Astronauts on the International Space Station are swapping out their fluorescent light bulbs for a fancy new set of light-emitting diodes (LEDs) that scientists think will help them sleep better and be more alert. If the new lights work as intended, the technology could help people on Earth sleep better as well.
The intensity and colors of the light emitted by the new Solid-State Light Assemblies (SSLAs) can produce millions of different spectra of light. Three settings will help to create a lighting environment that can either increase alertness, promote sleepiness or provide normal "daylight" that will help astronauts see clearly during normal work hours.
Because the space station circles the Earth every 92 minutes, astronauts on board can see the sun rise and set 16 times in a day. While it might sound delightful to watch pretty sunrises and sunsets all day, this rapid cycle of day and night can throw astronauts' sleep schedules out of whack. Add to that a demanding work schedule with occasional night shifts, and the astronauts are bound to experience some insomnia. [Sleeping in Space: How Astronauts Do It]
In fact, research has shown that astronauts don't get enough sleep. On average, they sleep about 6 hours per night, while their schedules allot 8.5 hours. As a result, sleeping pills and caffeine are popular commodities among space travelers.
On Earth, the human body naturally operates on a 24-hour schedule called a circadian rhythm. Our biological clocks depend on a regular pattern of sunlight and darkness to keep that rhythm going. In space, astronauts depend on artificial lighting to regulate their sleep-wake schedules. But it's not just the timing of the light that matters on the space station — the type of lights used can make a big difference when it comes to keeping sleep schedules on track.
Fluorescent light bulbs and LEDs are prized for being energy-efficient, but the light they produce can contribute to insomnia. Both emit blue light, which promotes alertness while decreasing the amount of the natural sleep hormone melatonin. While blue light may be helpful in the mornings, exposure to blue light closer to bedtime can make falling asleep more difficult.
The new SSLAs that are being installed inside the space station contain LEDs, but with the adjustable light spectrum, blue light at night will no longer pose a problem. Before bedtime, the new lighting system will emit a spectrum of light without the smaller wavelengths of blue and violet light. When it's time to wake up again, the light spectrum will include that element of the spectrum to promote alertness. This can help astronauts reset or maintain a healthy circadian rhythm and, in turn, make them more productive on the job.
Astronauts began replacing the old fluorescent General Luminaire Assemblies in August, and the transition is still ongoing. Meanwhile, NASA has been studying how the new lights are affecting the astronauts through the Lighting Effects Study.
"The system can provide millions of different light spectra," Steven Lockley, a sleep specialist at Brigham and Women's Hospital and co-investigator for the Lighting Effects Study, said in a statement. "We’re not making the ISS into a disco, but we are going to use three different light settings. We'll use a general light setting that provides a good light to see by during normal work, a higher-intensity blue light enriched setting that elevates alertness and can better shift the circadian clock when needed, and a lower-intensity blue wavelength-depleted 'pre-sleep' setting to calm the brain and promote sleep."

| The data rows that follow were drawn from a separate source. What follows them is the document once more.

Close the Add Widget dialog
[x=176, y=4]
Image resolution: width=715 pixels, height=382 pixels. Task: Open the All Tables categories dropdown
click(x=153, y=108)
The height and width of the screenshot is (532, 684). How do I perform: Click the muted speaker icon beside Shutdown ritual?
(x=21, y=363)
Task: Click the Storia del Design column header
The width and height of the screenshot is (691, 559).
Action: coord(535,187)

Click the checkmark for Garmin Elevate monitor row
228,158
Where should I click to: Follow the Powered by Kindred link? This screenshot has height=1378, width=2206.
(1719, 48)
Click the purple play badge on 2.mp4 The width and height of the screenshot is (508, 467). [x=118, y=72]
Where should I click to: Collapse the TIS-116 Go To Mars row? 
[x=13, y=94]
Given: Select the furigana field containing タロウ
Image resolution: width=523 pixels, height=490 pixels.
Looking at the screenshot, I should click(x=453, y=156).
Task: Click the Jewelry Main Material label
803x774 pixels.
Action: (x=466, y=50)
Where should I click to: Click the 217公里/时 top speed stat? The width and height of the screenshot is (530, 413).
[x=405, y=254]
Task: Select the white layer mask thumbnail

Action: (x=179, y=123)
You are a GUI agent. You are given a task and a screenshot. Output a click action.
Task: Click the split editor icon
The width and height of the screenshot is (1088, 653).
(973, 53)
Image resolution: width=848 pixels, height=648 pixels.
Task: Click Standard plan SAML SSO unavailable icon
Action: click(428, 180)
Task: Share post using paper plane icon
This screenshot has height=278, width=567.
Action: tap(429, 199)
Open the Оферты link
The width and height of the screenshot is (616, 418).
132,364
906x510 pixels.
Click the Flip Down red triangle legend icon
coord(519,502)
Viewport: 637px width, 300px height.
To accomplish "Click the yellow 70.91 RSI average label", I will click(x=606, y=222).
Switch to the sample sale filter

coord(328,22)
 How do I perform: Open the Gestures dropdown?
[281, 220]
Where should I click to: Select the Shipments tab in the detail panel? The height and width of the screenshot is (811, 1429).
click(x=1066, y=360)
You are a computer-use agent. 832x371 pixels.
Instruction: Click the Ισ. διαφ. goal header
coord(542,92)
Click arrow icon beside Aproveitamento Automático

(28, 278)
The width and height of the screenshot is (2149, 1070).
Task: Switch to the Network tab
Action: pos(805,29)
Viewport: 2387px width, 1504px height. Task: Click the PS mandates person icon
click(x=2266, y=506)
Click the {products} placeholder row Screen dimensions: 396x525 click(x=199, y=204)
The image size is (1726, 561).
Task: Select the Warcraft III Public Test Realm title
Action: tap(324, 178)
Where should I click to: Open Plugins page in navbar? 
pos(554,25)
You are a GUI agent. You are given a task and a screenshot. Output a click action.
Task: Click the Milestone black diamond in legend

Results from the sleep study will help flight planners optimize lighting schedules for astronauts during spaceflight, but it can also help people on Earth gain control of their sleeping patterns.
"Study results should make it clear exactly when and how to use these various settings of light intensity and spectrum," NASA officials said in the statement. "These results could also lead to Earth-based benefits such as helping manage sleep patterns for shift workers, or even developing treatments for sleep disorders or jet lag."